━━━━━ Records provided ━━━━━

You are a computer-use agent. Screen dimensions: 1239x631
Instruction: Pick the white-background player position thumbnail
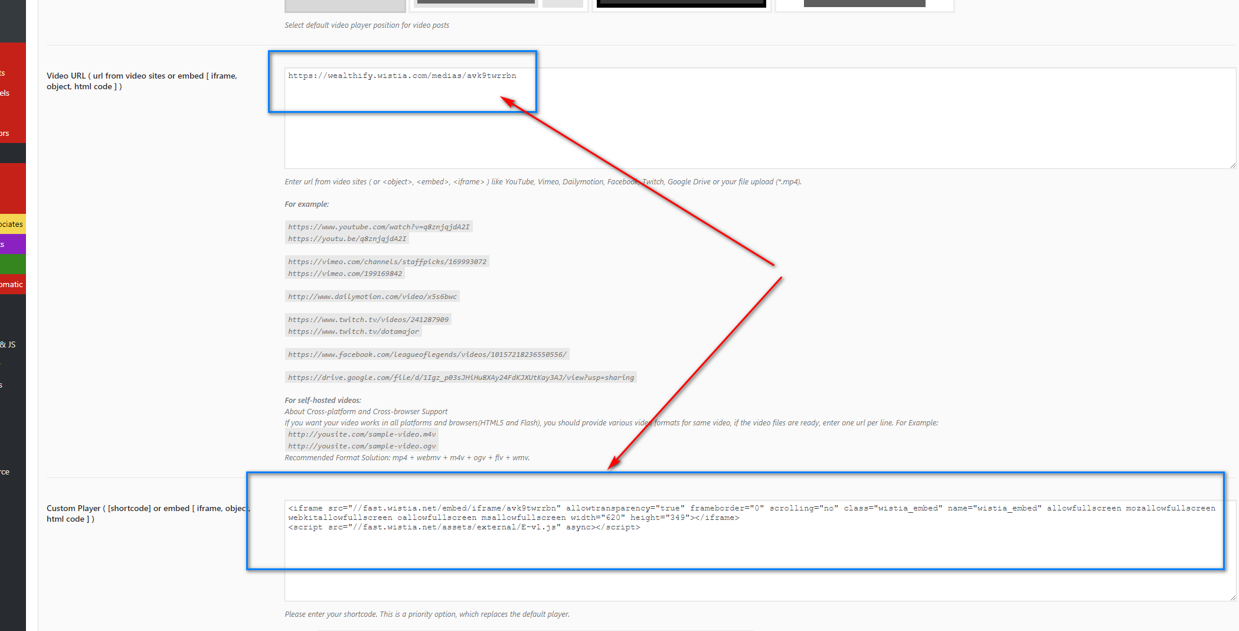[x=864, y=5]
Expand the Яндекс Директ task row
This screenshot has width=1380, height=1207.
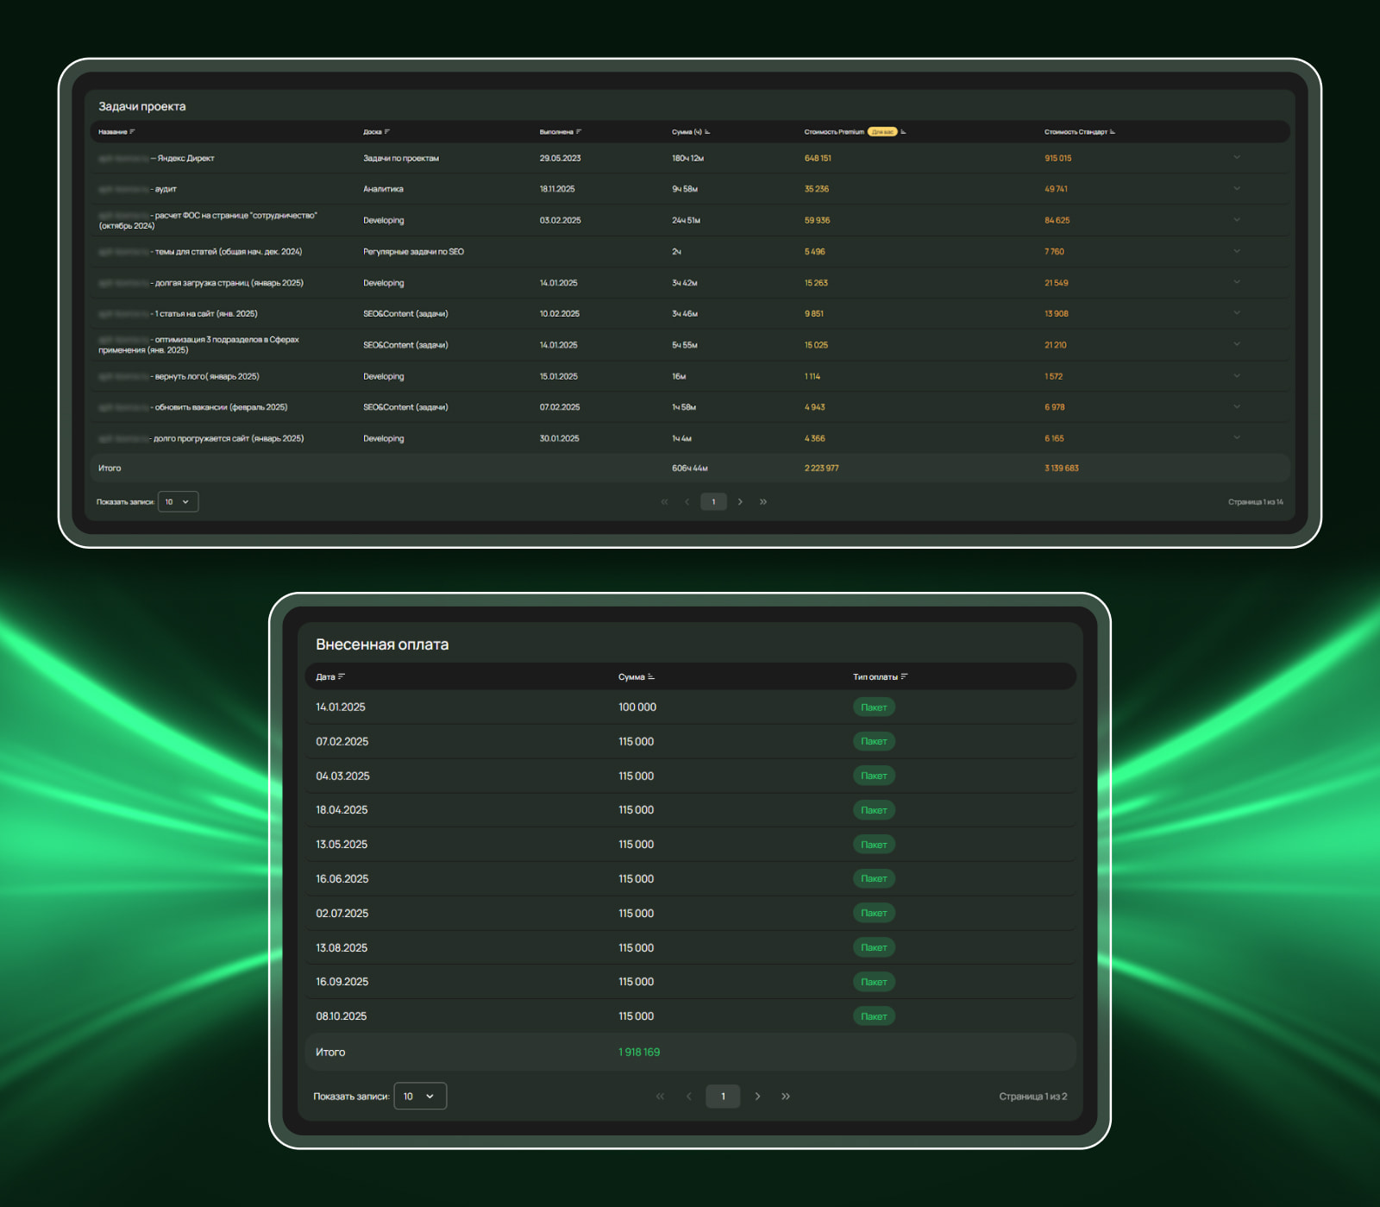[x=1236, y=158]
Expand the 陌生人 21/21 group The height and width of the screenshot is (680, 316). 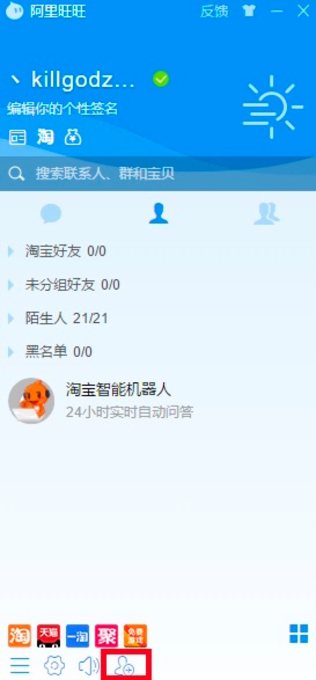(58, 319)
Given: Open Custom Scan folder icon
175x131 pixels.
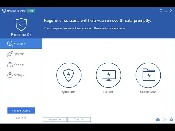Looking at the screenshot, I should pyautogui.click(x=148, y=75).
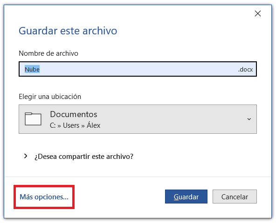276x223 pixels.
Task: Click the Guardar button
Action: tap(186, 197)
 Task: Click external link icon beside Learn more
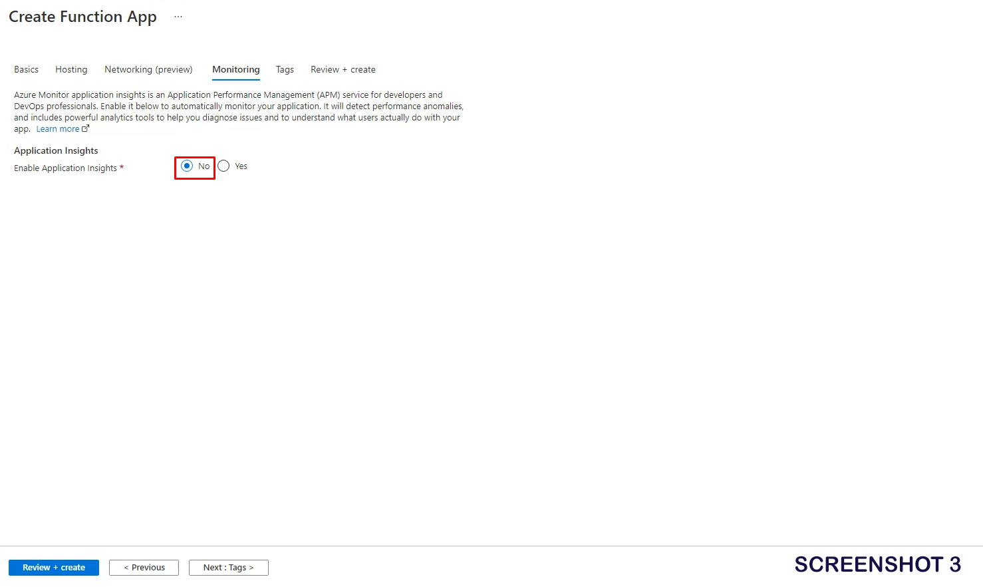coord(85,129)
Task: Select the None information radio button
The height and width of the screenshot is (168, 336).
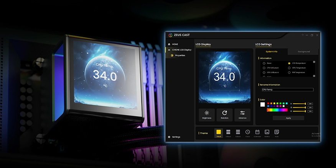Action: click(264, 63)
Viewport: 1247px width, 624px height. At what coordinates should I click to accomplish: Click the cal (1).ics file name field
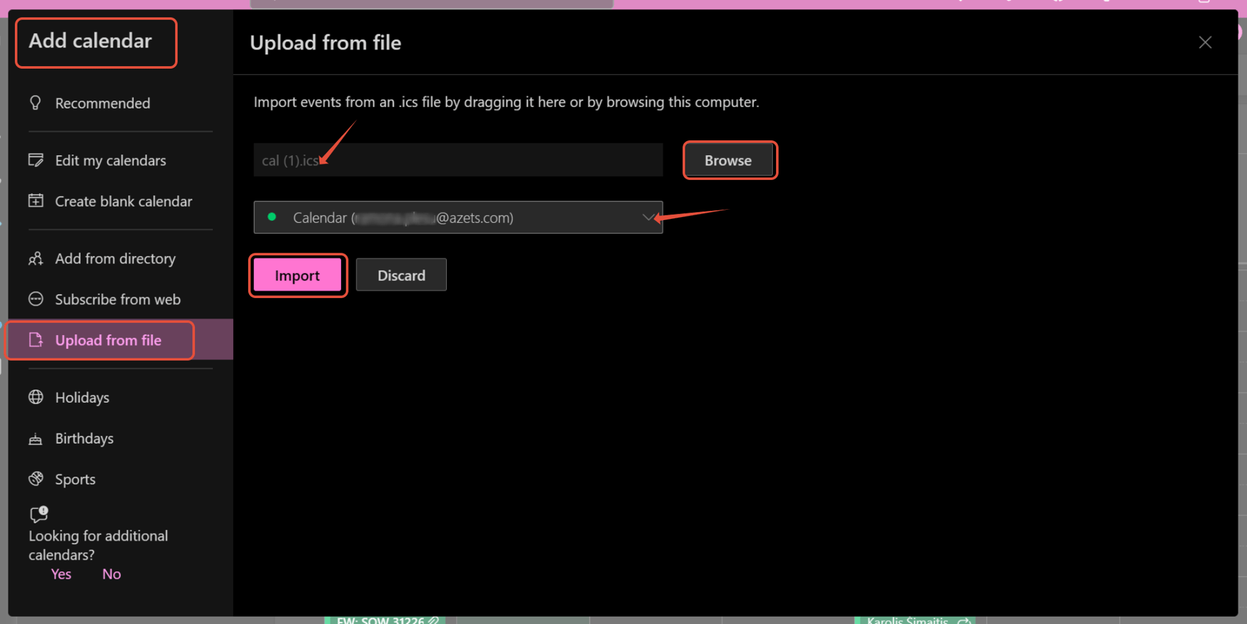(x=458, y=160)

━━━━━

*Work instruction*
Reproduce exactly, without any picture, the lines from the one bearing "Given: Open Custom Scan folder icon" to the last line of the records above.

*Exercise solution*
Given: Open Custom Scan folder icon
175x131 pixels.
Looking at the screenshot, I should pyautogui.click(x=148, y=75).
276x223 pixels.
Task: Click the Guardar button
Action: tap(186, 197)
 Task: Click external link icon beside Learn more
coord(85,129)
Task: Select the None information radio button
The height and width of the screenshot is (168, 336).
Action: click(264, 63)
Viewport: 1247px width, 624px height. At what coordinates should I click to accomplish: Click the cal (1).ics file name field
(x=458, y=160)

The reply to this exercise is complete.